在单机和工作组环境默认情况下没有恢复代理;在加入域后,默认的恢复代理是域管理员。本示例介绍如何在单机和工作组模式下设置恢复代理。
2. 操作步骤/更多信息:
1)创建一个隶属于Administrators组的账号,如果有则直接登录。
2)以管理员身份运行命令提示符,运行如下命令:
Cipher /r:PAHT\NAME
例如下列命令会在C:\根目录生成Test.CER和Test.PFX:
Cipher /r:C:\Test
3)同时按下Windows+R运行gpedit.msc。
4)在计算机配置 – Windows设置 – 安全设置 – 公钥策略,在加密文件系统上右键选择添加数据恢复代理程序。
5)按照如下向导添加刚刚生成的Test.CER文件。
6)再双击TEST.PFX文件,导入证书文件。
7)如果导入成功,那么运行certmgr.msc打开证书控制台,在“证书当前用户”|“个人”|“证书”节点下应该能看到一个“预期目的”为“文件恢复”的证书。如果看到该证书,表示恢复代理的设置工作全部完成。
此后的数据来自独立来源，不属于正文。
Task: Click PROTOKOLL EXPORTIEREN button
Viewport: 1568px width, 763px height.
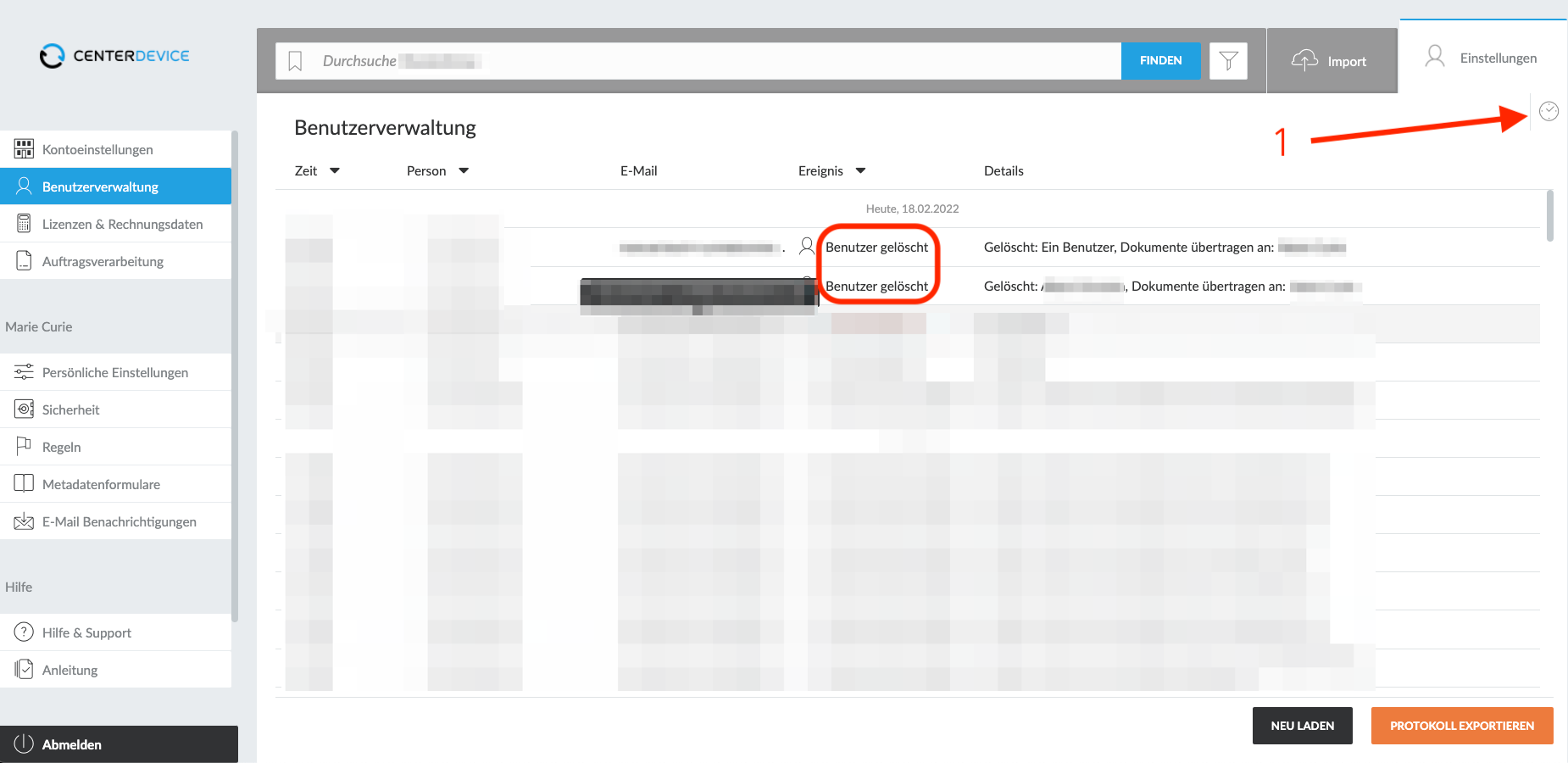Action: pyautogui.click(x=1462, y=726)
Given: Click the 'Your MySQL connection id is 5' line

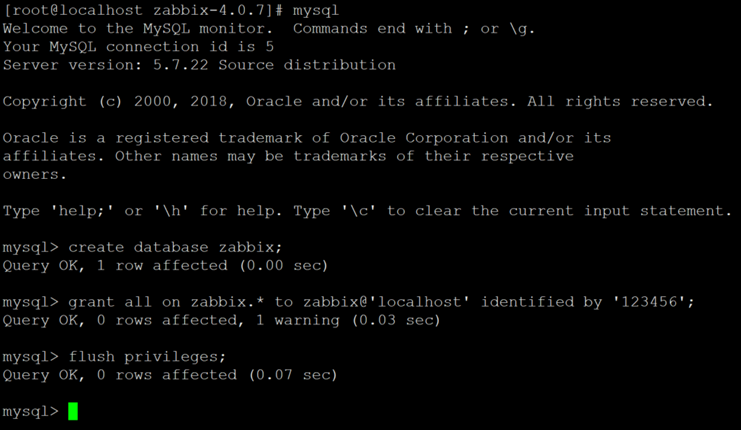Looking at the screenshot, I should [x=138, y=47].
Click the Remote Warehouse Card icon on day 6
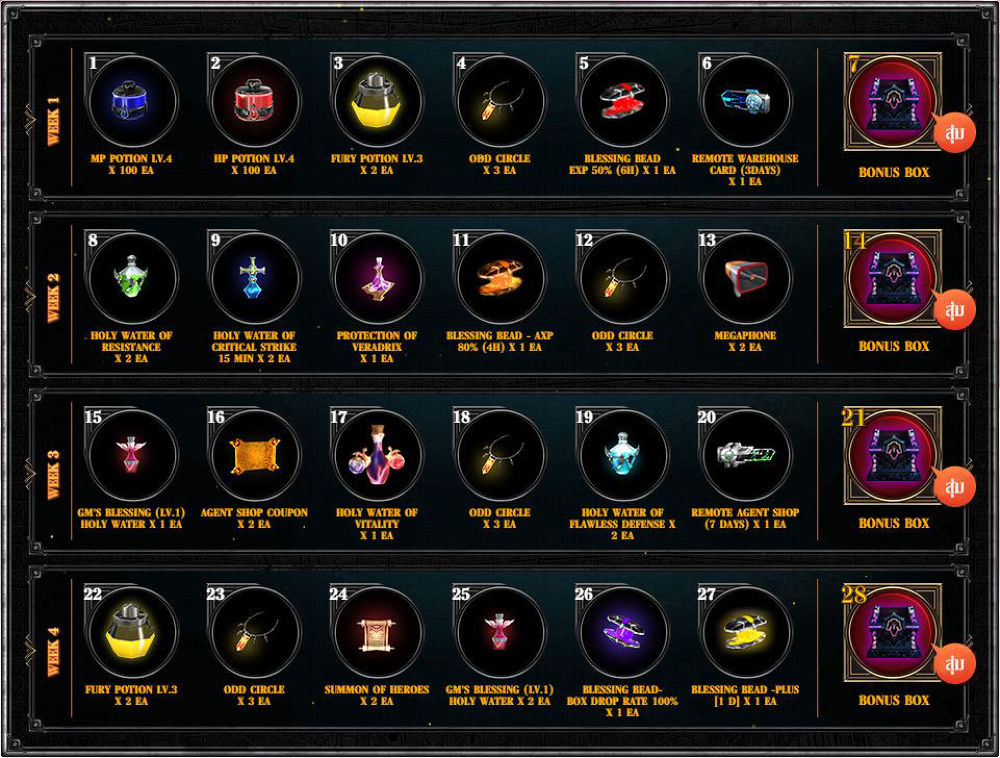 click(x=746, y=102)
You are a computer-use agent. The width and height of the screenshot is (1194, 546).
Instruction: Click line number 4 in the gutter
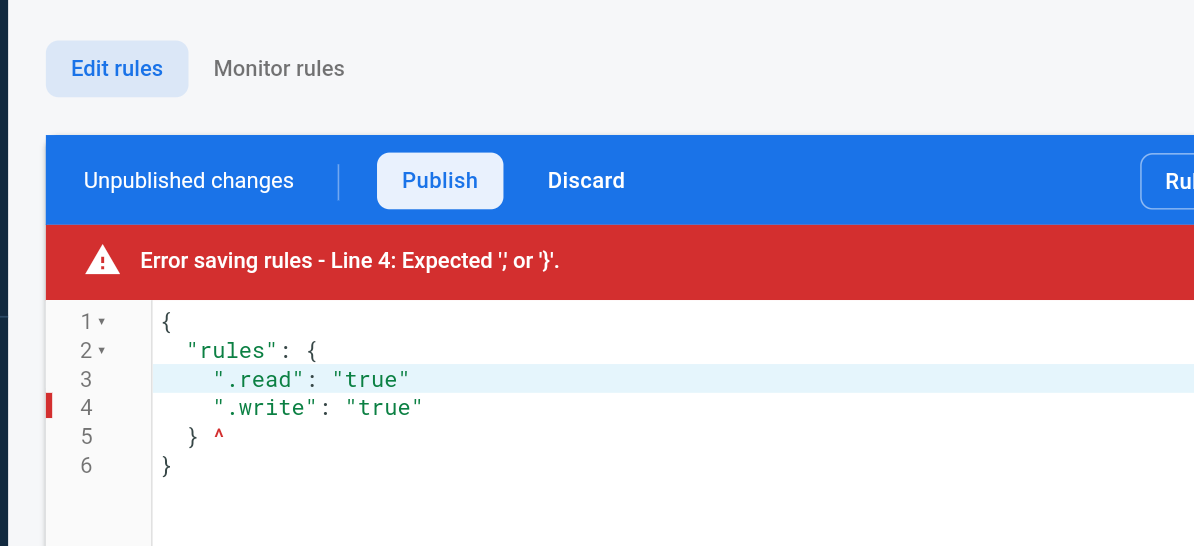pos(86,407)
恢复代理设置完毕,后续此计算机上其他的用户新加密的文件中已经带有恢复代理信息了。
注意:假设有位用户在我们指定恢复代理之前就已经加密了自己的文件,而我们随后才指定了恢复代理,那么一旦该用户被删除或者EFS证书丢失,恢复代理将无法解密该用户的EFS加密文件。因为恢复代理只能解密被指定之后其他用户加密的文件。
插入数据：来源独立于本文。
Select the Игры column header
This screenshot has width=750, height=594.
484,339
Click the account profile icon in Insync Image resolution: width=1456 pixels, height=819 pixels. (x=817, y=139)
如果在指定恢复代理之前已经加密了很多文件,那么每个加密过文件的用户都需要使用自己的帐户登录系统,然后运行“cmd”打开命令提示行,并运行“cipher /u”命令,这样每个人加密过的所有文件都会被更新一次,将恢复代理的信息加入进去(每个人的操作只能影响到由自己加密的文件)。 在设置好恢复代理后,如果某个用户被删除,或者证书无意中丢失,只要被加密的文件还在,恢复代理就可以直接查看被加密的文件内容,或者解密文件。